Detalles del ejercicio | Según el texto sobre la escritura de vinos, responde sí o no a cada afirmación y cita las palabras del texto que lo deciden. (a) El autor cató en grupo durante una década antes de catar en solitario. (b) Rodolphe Bourdeau estudió enología antes que literatura. (c) El autor emplea a menudo la palabra "maridaje".

Fragmento citado |

Antes de comenzar a catar en solitario, durante una década caté en forma grupal y edité millares de comentarios de vinos de docenas de catadores argentinos, chilenos, uruguayos, brasileros e incluso algún europeo invitado. Pronto advertí que entre saber catar vino y ser capaz de describirlo no hay un nexo: conocí muchos catadores con envidiable percepción sensorial pero modesta capacidad para ponerlo en prosa. La más singular excepción fue Rodolphe Bourdeau, un francés que cató con nosotros en Chile: había estudiado literatura antes de estudiar enología en Francia y vaya si se notaba. Era capaz de sintetizar el carácter de un vino con una frase original y brillante, en lo bueno y lo malo.

Más allá de vocablos que no uso nunca porque me resultan horribles (“maridaje”, “imperdible”) aunque figuren en el María Moliner y galicismos (“cepaje” por cepa) que son cuestión de gustos, encuentro una llamativa pobreza de estilo en nuestra escritura de vinos. Es gerundiosa y pletórica de verbos compuestos que no ayudan a la elegancia de la prosa. A veces se describe al vino al revés, comenzando por el gustillo y terminando por el ataque o con el juicio final o conclusión antes que la experiencia. Se usan palabras vagorosas: ésas que irritaban a Ezra Pound en la poesía, en vez de términos  sólidos y concretos. Escasea la metáfora (herramienta esencial para describir al vino) y salvo quien suscribe, nadie utiliza la valiosísima sinestesia. Se usan incluso vocablos de hamburguesería como “combo”. En ocasiones se describe el menor concepto con el mayor número posible de palabras.

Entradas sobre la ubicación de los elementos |
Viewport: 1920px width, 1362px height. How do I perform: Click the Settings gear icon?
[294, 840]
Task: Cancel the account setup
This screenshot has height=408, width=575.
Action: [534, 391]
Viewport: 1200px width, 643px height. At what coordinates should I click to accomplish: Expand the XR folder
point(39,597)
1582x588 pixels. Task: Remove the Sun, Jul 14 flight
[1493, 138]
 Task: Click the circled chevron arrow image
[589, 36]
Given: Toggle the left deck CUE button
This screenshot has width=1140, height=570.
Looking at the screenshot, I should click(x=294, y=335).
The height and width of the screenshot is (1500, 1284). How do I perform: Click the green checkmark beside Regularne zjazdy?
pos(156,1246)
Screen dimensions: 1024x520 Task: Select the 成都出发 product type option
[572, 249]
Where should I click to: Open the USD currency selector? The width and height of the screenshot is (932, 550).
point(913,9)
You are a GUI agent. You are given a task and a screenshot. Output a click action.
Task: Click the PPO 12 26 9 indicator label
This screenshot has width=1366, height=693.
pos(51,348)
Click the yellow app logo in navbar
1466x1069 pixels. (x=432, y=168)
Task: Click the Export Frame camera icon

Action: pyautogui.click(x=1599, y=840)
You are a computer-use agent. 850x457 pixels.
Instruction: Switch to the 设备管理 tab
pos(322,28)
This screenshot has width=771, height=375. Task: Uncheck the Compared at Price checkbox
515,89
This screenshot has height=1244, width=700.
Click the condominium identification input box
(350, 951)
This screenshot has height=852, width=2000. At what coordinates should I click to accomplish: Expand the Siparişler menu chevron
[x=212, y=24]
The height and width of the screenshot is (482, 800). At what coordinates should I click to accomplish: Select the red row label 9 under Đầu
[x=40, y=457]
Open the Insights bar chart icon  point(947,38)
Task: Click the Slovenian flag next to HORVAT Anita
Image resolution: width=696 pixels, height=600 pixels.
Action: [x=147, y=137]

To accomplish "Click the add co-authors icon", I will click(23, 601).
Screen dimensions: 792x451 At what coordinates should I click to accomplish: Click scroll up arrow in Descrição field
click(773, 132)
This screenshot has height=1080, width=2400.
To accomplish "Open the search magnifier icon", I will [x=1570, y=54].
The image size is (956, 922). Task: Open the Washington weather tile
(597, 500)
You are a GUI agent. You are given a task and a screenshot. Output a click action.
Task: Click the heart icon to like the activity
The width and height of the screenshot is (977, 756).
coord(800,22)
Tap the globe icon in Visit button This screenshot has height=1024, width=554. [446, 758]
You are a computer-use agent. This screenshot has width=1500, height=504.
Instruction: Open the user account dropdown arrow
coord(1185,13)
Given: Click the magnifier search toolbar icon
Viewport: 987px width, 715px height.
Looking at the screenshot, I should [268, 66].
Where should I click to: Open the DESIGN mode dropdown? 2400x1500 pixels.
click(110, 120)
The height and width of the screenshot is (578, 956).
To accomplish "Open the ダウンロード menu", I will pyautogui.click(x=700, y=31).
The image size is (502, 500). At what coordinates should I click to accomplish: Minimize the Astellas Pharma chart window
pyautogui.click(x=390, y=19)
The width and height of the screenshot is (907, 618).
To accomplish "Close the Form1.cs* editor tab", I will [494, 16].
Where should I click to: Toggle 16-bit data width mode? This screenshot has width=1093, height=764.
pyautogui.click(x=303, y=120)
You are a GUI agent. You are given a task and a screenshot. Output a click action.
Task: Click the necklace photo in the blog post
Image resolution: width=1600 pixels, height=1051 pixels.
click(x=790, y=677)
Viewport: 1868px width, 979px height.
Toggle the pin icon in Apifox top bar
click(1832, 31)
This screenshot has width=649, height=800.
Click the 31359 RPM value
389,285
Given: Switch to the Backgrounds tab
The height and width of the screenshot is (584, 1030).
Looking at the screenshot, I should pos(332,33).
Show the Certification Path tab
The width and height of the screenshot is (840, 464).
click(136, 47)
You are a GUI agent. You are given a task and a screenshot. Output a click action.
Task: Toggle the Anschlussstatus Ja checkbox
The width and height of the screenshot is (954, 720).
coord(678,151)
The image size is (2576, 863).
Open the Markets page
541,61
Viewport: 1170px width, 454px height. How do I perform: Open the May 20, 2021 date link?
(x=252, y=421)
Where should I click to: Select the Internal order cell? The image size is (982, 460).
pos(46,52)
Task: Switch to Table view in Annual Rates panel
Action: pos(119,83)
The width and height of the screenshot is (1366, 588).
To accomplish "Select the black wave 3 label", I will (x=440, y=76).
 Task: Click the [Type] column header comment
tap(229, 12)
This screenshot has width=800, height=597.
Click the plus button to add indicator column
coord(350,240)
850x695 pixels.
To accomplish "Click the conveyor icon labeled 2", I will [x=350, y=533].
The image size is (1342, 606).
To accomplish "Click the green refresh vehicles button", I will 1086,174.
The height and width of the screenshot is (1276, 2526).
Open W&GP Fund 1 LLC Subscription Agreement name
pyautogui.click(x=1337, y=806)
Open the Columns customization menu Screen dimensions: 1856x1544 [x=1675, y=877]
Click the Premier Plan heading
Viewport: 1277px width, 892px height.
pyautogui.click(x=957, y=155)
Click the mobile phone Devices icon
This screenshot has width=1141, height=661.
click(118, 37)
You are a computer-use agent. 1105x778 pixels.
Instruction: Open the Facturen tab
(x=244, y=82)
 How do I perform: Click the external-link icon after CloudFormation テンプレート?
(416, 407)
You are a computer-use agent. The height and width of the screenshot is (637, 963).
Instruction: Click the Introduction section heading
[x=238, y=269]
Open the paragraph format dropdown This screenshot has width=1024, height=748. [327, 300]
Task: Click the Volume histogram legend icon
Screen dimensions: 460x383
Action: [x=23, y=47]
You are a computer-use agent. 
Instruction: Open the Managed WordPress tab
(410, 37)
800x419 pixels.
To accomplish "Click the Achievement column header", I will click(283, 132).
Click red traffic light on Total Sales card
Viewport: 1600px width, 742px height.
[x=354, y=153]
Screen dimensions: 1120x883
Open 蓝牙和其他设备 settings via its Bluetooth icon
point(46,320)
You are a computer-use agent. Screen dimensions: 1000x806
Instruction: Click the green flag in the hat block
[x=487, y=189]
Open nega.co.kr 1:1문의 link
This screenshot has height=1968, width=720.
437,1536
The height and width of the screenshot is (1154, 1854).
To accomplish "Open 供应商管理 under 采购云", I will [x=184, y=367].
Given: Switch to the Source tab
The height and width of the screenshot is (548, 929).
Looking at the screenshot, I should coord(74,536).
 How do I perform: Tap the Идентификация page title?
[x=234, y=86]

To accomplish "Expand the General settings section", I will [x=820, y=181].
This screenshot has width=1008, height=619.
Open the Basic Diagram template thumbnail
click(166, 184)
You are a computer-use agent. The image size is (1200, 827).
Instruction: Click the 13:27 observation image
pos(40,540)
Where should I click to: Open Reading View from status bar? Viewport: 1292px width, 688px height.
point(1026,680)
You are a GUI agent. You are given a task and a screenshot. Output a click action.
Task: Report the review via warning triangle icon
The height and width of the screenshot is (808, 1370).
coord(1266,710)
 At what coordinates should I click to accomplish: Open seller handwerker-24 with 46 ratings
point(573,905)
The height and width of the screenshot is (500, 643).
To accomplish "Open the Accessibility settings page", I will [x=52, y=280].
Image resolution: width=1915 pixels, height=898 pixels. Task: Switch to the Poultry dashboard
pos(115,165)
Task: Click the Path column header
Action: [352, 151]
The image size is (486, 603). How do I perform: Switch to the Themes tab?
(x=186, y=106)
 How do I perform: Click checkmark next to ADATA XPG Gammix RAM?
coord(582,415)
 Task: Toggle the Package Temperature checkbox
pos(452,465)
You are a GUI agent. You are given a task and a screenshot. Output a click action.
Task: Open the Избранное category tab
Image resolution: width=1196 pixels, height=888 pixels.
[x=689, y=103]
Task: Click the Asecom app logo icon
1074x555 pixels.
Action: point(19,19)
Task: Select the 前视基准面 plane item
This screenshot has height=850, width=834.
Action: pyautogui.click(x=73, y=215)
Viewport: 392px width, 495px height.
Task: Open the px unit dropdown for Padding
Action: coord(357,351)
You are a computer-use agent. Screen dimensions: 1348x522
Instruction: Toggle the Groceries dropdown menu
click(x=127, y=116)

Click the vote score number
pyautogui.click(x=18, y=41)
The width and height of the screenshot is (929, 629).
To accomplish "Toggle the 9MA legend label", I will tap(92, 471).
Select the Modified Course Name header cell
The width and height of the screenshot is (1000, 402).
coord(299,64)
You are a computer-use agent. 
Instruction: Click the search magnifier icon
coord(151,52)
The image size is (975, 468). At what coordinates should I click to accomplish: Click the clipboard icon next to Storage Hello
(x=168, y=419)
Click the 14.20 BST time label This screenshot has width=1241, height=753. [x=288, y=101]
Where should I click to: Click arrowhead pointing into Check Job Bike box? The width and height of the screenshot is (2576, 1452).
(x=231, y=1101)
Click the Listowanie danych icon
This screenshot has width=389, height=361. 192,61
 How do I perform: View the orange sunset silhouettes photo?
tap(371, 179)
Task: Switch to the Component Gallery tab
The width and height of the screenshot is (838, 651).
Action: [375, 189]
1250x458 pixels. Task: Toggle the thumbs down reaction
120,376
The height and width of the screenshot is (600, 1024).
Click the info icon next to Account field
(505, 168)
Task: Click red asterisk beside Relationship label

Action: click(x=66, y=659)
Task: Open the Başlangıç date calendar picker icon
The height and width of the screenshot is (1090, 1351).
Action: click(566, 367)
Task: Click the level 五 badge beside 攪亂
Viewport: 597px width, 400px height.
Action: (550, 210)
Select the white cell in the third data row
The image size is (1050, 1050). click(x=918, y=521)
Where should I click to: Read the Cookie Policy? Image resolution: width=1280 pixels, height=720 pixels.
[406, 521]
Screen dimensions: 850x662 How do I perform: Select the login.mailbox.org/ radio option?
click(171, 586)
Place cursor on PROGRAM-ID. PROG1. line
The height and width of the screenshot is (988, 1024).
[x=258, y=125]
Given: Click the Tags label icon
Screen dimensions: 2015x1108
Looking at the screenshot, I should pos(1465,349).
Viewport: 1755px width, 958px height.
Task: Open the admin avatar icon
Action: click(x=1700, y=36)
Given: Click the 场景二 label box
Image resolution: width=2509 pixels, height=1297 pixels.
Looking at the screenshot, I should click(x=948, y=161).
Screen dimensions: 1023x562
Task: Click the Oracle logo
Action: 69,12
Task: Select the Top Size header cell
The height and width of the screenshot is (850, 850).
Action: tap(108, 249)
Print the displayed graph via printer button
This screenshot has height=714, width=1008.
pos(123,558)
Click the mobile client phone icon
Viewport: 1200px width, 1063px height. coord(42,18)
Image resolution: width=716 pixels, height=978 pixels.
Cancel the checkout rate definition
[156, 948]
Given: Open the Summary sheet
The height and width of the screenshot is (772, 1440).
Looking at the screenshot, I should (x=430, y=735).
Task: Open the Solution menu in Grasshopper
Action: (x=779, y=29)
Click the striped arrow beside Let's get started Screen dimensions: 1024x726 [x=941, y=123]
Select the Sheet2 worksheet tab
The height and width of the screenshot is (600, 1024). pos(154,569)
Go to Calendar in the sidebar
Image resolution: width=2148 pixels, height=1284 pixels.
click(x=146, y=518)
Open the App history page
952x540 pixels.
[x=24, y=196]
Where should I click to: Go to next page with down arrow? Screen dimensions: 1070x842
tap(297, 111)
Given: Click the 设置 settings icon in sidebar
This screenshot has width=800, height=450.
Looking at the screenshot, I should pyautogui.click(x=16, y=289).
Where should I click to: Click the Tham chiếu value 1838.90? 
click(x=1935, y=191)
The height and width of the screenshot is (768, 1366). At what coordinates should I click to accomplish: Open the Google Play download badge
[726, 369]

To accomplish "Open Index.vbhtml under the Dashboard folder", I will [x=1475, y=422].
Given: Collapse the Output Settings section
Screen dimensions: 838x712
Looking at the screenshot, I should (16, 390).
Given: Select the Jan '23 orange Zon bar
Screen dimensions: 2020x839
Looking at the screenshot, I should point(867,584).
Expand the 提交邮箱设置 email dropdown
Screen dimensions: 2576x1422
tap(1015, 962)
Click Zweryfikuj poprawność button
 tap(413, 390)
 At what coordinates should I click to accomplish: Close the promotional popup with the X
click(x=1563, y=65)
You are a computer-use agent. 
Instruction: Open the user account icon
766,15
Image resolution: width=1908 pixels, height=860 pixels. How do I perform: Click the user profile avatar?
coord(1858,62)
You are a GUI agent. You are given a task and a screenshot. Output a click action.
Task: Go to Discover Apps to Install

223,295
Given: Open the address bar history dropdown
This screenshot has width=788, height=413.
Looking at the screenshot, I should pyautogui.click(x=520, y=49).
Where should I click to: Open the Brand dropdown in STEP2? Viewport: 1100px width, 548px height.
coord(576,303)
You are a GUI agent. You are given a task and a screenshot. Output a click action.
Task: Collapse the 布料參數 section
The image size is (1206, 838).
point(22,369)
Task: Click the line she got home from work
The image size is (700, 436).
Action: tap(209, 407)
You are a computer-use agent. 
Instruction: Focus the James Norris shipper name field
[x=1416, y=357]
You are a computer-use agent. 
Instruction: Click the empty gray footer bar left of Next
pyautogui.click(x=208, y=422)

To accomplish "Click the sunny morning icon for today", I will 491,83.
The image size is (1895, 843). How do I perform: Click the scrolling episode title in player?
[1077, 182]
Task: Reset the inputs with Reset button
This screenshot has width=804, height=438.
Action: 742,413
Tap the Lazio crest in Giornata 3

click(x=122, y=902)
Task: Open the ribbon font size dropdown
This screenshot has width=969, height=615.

Respuesta correcta |
(a) Sí: "Antes de comenzar a catar en solitario, durante una década caté en forma grupal".
(b) No: "había estudiado literatura antes de estudiar enología en Francia".
(c) No: "vocablos que no uso nunca porque me resultan horribles (“maridaje”, “imperdible”)".